Appeals from the United States District Court
for the District of Nevada
Kent J. Dawson, District Judge, Presiding
Submitted November 13, 2012 **
Before: CANBY, TROTT, and W. FLETCHER, Circuit Judges.
Michael Calmese appeals pro se from the district court’s summary judgment
for Mine O’Mine (“MOM”) on its trademark infringement and unfair competition
*
This disposition is not appropriate for publication and is not precedent
except as provided by 9th Cir. R. 36-3.
**
The panel unanimously concludes these cases are suitable for decision
without oral argument. See Fed. R. App. P. 34(a)(2).

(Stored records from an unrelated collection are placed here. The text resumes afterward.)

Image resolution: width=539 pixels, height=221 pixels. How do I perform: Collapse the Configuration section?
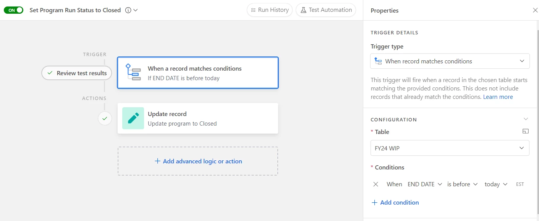pos(526,119)
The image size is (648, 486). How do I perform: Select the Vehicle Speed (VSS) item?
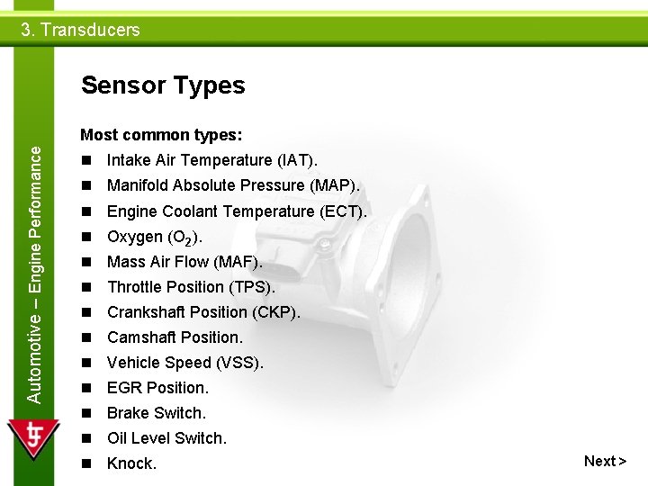pyautogui.click(x=185, y=363)
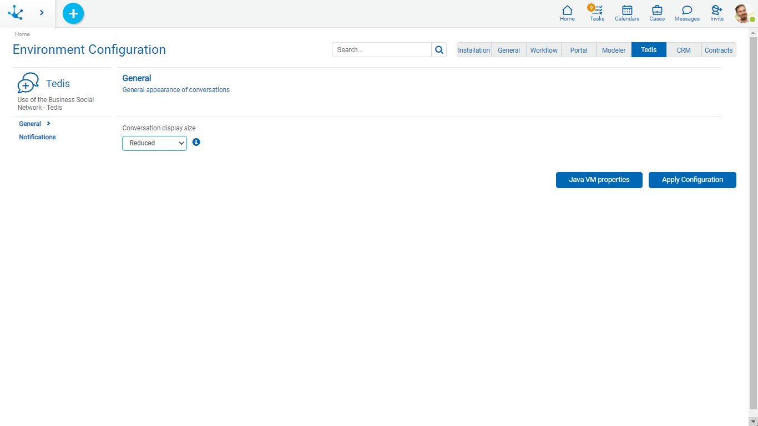Open Notifications in the Tedis sidebar
Image resolution: width=758 pixels, height=426 pixels.
(x=37, y=137)
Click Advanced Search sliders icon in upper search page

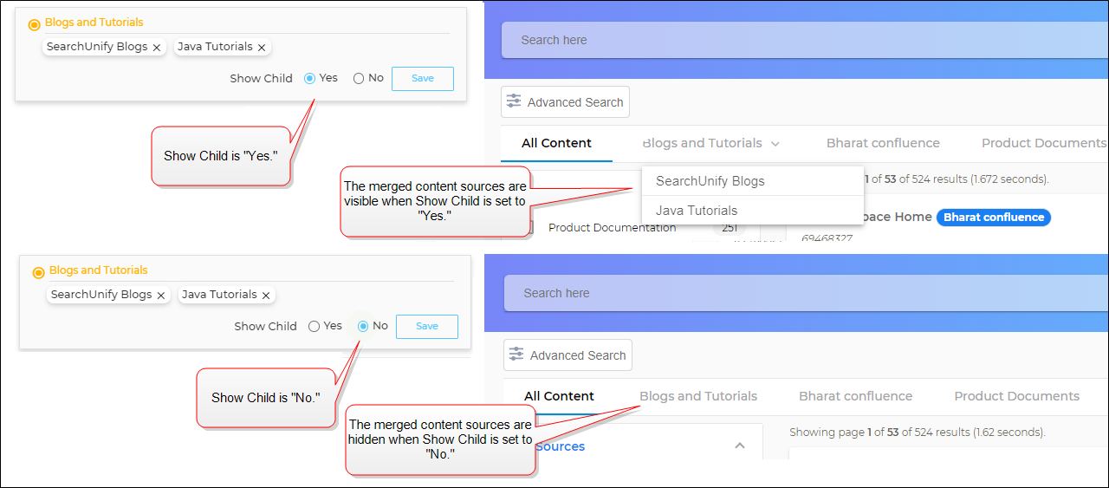[x=514, y=101]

claims, and the district court’s award of attorney’s fees to MOM under the Lanham
Act, 15 U.S.C. § 1117(a). We have jurisdiction under 28 U.S.C. § 1291. We
review de novo the district court’s summary judgment and for an abuse of
discretion its award of attorney’s fees. Cairns v. Franklin Mint Co., 292 F.3d
1139, 1149, 1156 (9th Cir. 2002). We affirm.
The district court properly granted summary judgment for MOM on the
parties’ cross-claims for trademark infringement and unfair competition because
Calmese failed to raise a genuine dispute of material fact as to ownership of the
mark and the likelihood of confusion. See Brookfield Commc’ns. v. W. Coast
Entm’t Corp., 174 F.3d 1036, 1046 (9th Cir. 1999) (party claiming infringement
must establish its right to a valid, protectable trademark); Century 21 Real Estate
Corp. v. Sandlin, 846 F.2d 1175, 1178 (9th Cir. 1988) (“The ultimate test for unfair
competition is exactly the same as for trademark infringement: whether the public
is likely to be deceived or confused by the similarity of the marks.” (citation and
internal quotation marks omitted)).
The district court did not abuse its discretion in its award of attorney’s fees
in light of Calmese’s litigation tactics in this case and others, and because the
record supports the amount of fees awarded. See Lahoti v. Vericheck, Inc., 636
F.3d 501, 510-11 (9th Cir. 2011) (explaining the bases for an award of fees under
2 11-17972, 12-15915
the Lanham Act and that a party’s pattern or practice of abusive litigation practices
may be considered in determining whether fees are warranted).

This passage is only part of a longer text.